_Task_
Repeat word for word every line of the data below, from the first through the line containing "Click the green Spring leaf logo", and stop there.

_Dataset excerpts_
+ + + +

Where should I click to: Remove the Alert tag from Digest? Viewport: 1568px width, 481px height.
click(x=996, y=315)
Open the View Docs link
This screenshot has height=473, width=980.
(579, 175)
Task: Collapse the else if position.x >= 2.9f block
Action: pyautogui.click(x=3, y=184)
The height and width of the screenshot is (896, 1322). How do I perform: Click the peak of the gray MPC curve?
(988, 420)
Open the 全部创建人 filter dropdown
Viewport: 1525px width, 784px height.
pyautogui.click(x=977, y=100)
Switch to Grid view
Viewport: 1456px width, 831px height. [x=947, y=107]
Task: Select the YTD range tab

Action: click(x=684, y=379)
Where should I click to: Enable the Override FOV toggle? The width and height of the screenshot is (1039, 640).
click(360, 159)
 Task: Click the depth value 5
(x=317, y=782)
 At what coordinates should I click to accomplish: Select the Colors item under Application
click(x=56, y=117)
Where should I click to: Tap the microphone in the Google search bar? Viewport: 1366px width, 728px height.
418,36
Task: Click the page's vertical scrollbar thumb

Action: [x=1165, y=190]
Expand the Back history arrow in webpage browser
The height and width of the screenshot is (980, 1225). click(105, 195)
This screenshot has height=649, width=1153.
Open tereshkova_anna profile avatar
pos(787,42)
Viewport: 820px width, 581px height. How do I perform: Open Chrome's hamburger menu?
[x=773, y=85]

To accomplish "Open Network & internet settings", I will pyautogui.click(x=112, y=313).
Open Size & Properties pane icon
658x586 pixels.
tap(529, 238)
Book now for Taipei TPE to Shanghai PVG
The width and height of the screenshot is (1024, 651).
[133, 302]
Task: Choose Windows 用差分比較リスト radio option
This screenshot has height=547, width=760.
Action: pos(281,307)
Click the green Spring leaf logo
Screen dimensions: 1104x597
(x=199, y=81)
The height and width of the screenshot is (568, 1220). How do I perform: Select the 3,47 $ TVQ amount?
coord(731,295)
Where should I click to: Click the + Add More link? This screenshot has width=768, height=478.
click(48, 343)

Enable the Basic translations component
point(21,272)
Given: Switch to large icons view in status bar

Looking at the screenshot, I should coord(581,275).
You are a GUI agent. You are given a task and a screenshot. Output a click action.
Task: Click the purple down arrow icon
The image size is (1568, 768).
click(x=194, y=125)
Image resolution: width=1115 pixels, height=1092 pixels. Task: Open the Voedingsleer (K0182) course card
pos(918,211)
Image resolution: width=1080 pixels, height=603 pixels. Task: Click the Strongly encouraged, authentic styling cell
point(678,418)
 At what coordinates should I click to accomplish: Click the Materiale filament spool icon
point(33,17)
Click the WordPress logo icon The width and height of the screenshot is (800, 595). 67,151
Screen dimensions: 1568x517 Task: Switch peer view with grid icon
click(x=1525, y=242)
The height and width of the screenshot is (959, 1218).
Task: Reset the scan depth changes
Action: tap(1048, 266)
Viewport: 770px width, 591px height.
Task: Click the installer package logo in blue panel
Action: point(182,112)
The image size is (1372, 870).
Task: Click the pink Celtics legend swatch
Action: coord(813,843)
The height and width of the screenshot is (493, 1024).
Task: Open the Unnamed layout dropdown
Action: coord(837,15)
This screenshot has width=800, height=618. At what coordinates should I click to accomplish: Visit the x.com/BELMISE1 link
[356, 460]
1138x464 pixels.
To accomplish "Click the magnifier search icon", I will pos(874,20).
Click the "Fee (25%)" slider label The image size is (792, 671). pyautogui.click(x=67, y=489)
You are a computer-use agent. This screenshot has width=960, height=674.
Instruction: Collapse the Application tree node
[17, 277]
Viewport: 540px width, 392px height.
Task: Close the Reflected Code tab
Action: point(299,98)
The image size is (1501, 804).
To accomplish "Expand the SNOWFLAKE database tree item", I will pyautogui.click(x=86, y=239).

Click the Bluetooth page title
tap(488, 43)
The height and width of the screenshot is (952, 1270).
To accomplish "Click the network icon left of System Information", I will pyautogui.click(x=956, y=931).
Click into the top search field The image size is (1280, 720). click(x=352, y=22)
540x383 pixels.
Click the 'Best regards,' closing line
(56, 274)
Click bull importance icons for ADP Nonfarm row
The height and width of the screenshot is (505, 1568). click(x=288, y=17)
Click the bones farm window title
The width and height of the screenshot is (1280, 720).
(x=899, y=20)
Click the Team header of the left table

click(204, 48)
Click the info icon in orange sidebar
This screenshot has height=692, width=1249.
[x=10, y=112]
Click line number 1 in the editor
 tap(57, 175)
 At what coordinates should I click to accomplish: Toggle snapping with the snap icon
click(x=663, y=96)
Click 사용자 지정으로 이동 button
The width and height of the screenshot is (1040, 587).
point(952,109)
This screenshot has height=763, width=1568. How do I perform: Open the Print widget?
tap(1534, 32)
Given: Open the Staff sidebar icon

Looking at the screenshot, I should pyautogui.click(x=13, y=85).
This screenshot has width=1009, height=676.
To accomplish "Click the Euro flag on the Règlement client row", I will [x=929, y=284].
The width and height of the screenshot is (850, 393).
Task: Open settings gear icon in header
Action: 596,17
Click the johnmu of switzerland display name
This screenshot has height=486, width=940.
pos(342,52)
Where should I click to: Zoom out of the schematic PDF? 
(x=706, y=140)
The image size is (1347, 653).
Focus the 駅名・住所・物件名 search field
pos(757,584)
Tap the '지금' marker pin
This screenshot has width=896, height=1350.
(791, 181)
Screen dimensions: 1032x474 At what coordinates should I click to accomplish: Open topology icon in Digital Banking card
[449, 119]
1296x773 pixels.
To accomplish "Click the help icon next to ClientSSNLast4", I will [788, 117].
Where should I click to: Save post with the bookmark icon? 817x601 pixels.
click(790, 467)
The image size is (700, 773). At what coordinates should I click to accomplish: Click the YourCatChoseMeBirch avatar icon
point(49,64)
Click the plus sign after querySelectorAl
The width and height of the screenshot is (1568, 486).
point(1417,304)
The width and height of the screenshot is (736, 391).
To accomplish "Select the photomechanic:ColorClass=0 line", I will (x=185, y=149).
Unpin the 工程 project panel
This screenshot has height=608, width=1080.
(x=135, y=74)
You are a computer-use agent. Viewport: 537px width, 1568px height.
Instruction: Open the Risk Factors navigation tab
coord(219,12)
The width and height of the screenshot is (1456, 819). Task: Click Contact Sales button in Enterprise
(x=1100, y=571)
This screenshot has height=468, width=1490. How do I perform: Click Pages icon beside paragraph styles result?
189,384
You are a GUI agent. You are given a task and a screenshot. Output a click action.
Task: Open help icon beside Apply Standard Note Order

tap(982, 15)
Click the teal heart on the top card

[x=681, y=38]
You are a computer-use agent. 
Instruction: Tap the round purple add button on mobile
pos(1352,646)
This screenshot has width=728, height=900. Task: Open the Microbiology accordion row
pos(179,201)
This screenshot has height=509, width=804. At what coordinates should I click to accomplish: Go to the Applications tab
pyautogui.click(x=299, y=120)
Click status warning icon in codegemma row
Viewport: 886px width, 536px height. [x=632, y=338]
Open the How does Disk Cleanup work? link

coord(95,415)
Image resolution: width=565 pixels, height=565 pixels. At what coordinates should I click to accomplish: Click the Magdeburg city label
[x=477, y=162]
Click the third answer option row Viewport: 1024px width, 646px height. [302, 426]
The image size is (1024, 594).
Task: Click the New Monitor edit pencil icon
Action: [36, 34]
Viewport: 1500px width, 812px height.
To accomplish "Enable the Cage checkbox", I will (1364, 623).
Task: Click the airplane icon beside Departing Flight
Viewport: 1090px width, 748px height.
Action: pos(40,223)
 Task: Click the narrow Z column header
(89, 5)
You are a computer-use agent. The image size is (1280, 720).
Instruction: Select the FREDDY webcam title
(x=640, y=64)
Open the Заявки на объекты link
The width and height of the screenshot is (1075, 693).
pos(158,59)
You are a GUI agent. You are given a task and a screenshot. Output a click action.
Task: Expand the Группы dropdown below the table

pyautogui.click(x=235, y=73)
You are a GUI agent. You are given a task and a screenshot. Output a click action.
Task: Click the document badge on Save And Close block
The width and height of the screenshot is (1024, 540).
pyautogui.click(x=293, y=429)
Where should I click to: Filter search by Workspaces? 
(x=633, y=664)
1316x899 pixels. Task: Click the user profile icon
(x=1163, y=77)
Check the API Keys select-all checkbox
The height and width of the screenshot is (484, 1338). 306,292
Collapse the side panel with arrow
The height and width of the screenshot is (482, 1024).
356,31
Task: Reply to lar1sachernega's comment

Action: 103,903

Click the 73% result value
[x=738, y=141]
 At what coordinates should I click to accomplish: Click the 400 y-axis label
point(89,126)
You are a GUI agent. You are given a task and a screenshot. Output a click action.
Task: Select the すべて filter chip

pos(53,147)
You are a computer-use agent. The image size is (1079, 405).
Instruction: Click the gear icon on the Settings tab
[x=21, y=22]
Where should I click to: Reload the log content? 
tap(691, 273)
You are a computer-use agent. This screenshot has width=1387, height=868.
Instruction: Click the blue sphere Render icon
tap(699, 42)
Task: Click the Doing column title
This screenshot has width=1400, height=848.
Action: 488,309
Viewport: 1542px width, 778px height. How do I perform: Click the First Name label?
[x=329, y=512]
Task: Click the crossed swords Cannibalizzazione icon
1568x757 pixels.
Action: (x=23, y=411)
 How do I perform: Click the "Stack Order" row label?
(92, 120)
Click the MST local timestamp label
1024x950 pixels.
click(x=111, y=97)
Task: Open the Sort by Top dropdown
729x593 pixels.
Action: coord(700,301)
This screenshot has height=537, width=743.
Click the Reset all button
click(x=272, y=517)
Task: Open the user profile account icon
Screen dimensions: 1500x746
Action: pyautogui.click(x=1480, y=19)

+ + + +

_Final answer_
Where should I click to: Remove the Alert tag from Digest? Viewport: 1568px width, 481px height.
click(x=996, y=315)
Open the View Docs link
This screenshot has height=473, width=980.
(579, 175)
Task: Collapse the else if position.x >= 2.9f block
Action: pyautogui.click(x=3, y=184)
The height and width of the screenshot is (896, 1322). How do I perform: Click the peak of the gray MPC curve?
(988, 420)
Open the 全部创建人 filter dropdown
Viewport: 1525px width, 784px height.
pyautogui.click(x=977, y=100)
Switch to Grid view
Viewport: 1456px width, 831px height. [x=947, y=107]
Task: Select the YTD range tab

Action: click(x=684, y=379)
Where should I click to: Enable the Override FOV toggle? The width and height of the screenshot is (1039, 640).
click(360, 159)
 Task: Click the depth value 5
(x=317, y=782)
 At what coordinates should I click to accomplish: Select the Colors item under Application
click(x=56, y=117)
Where should I click to: Tap the microphone in the Google search bar? Viewport: 1366px width, 728px height.
418,36
Task: Click the page's vertical scrollbar thumb

Action: [x=1165, y=190]
Expand the Back history arrow in webpage browser
The height and width of the screenshot is (980, 1225). click(105, 195)
This screenshot has height=649, width=1153.
Open tereshkova_anna profile avatar
pos(787,42)
Viewport: 820px width, 581px height. How do I perform: Open Chrome's hamburger menu?
[x=773, y=85]

To accomplish "Open Network & internet settings", I will pyautogui.click(x=112, y=313).
Open Size & Properties pane icon
658x586 pixels.
tap(529, 238)
Book now for Taipei TPE to Shanghai PVG
The width and height of the screenshot is (1024, 651).
[133, 302]
Task: Choose Windows 用差分比較リスト radio option
This screenshot has height=547, width=760.
Action: pos(281,307)
Click the green Spring leaf logo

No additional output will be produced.